Delgocitinib is primarily eliminated by renal excretion as approximately 70-80% of the total dose after oral administration was found unchanged in the urine.
Following repeated topical application of delgocitinib cream, the average half-life of delgocitinib was estimated to be 20.3 hours.
No formal studies of delgocitinib cream in patients with hepatic impairment have been conducted.
Due to the minimal systemic exposure of topically applied delgocitinib and limited metabolism of delgocitinib, changes in hepatic function are unlikely to have any effect on the elimination of delgocitinib (see section 4.2).
Pharmacokinetic parameters of delgocitinib were analysed in 96 patients with mild or moderate renal impairment (eGFR 30 to 89 mL/min/1.73 m²) in DELTA 2. There were no clinically relevant differences in the pharmacokinetics observed in patients with mild or moderate renal impairment compared to the overall study population. Renal function impairment is unlikely to result in clinically important changes in exposure to delgocitinib due to the minimal systemic exposure following topical administration (see section 4.2).
Non-clinical data reveal no special hazard for humans based on conventional studies of safety pharmacology, genotoxicity, phototoxicity, local tolerability, skin sensitisation, and juvenile toxicity. Effects in repeat dose toxicity studies were observed only at exposures considered sufficiently in excess of the maximum human exposure following topical application.
In a 2-year dermal carcinogenicity study in mice, no local or systemic drug-related neoplastic findings were observed (at exposures up to approximately 600 times the human exposure based on AUC).
Orally administered delgocitinib did not result in effects on fertility at any dose level evaluated in male rats (exposures approximately 1 700 times the human exposure). In female rats, orally administered delgocitinib resulted in effects on female fertility (lower fertility index, fewer corpora lutea, and fewer implantations) at exposures approximately 5 800 times the human exposure. Post-implantation losses and a decrease in the number of live embryos were observed at exposures approximately 432 and 1 000 times the human exposure, respectively.
Orally administered delgocitinib did not result in adverse effects to the foetus in rats or rabbits at exposures approximately 120 and 194 times the human exposure, respectively. Teratogenic effects were not observed at any dose studied in rats or rabbits (exposures approximately 1 400 and 992 times the human exposure, respectively).

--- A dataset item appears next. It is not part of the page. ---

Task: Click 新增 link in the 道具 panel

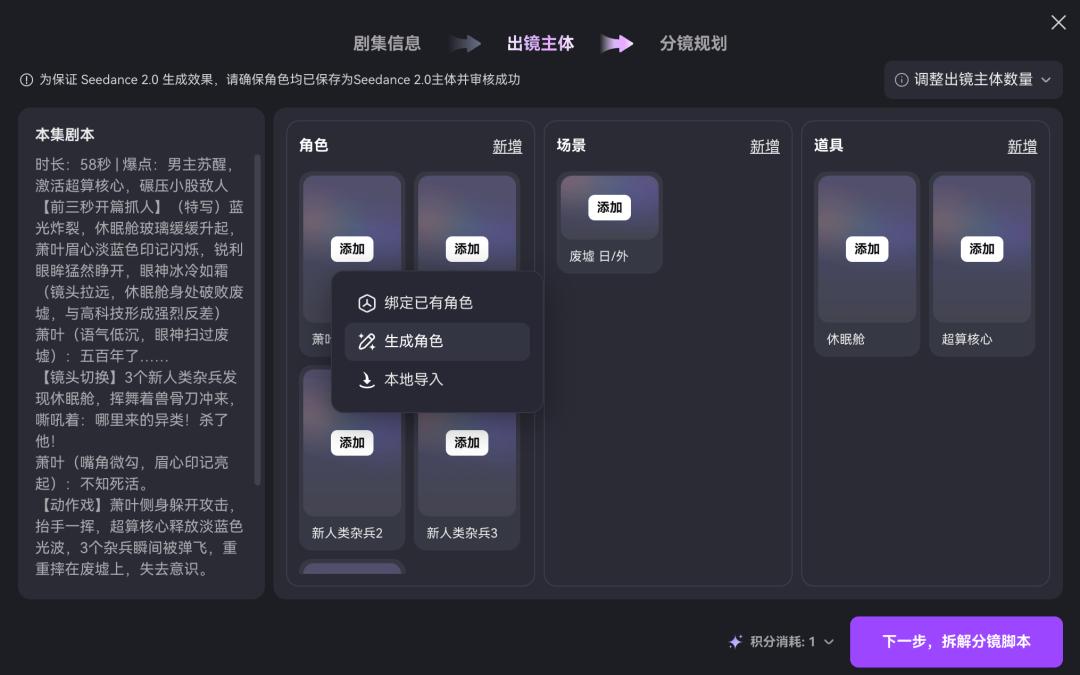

In rats, decreases in foetal weight and skeletal variations were observed at exposures 512 times the human exposure and a tendency toward an increase in post-implantation loss was observed at exposures approximately 1 400 times the human exposure. In rabbits, an increase in post-implantation 12 loss, a reduced number of live foetuses, and a tendency toward a decrease in foetal weights were observed at exposures approximately 992 times the human exposure.
No effects during pregnancy are anticipated, since systemic exposure to delgocitinib is negligible. As a precautionary measure, it is preferable to avoid the use of delgocitinib during pregnancy (see section 4.6).
Orally administered delgocitinib in rats resulted in decreased foetal viability and reduced pup weights during the early postnatal period at exposures > 2 000 times the human exposure. There was no effect on behavioural and learning assessments, sexual maturation, or reproductive performance of the offspring at any dose studied.
Following oral administration to lactating rats, delgocitinib was secreted in milk at concentrations approximately 3-fold those in the plasma.
No effects on the breastfed newborn/infant are anticipated since the systemic exposure in the breast-feeding woman to delgocitinib is negligible. Delgocitinib can therefore be used during breast-feeding (see section 4.6).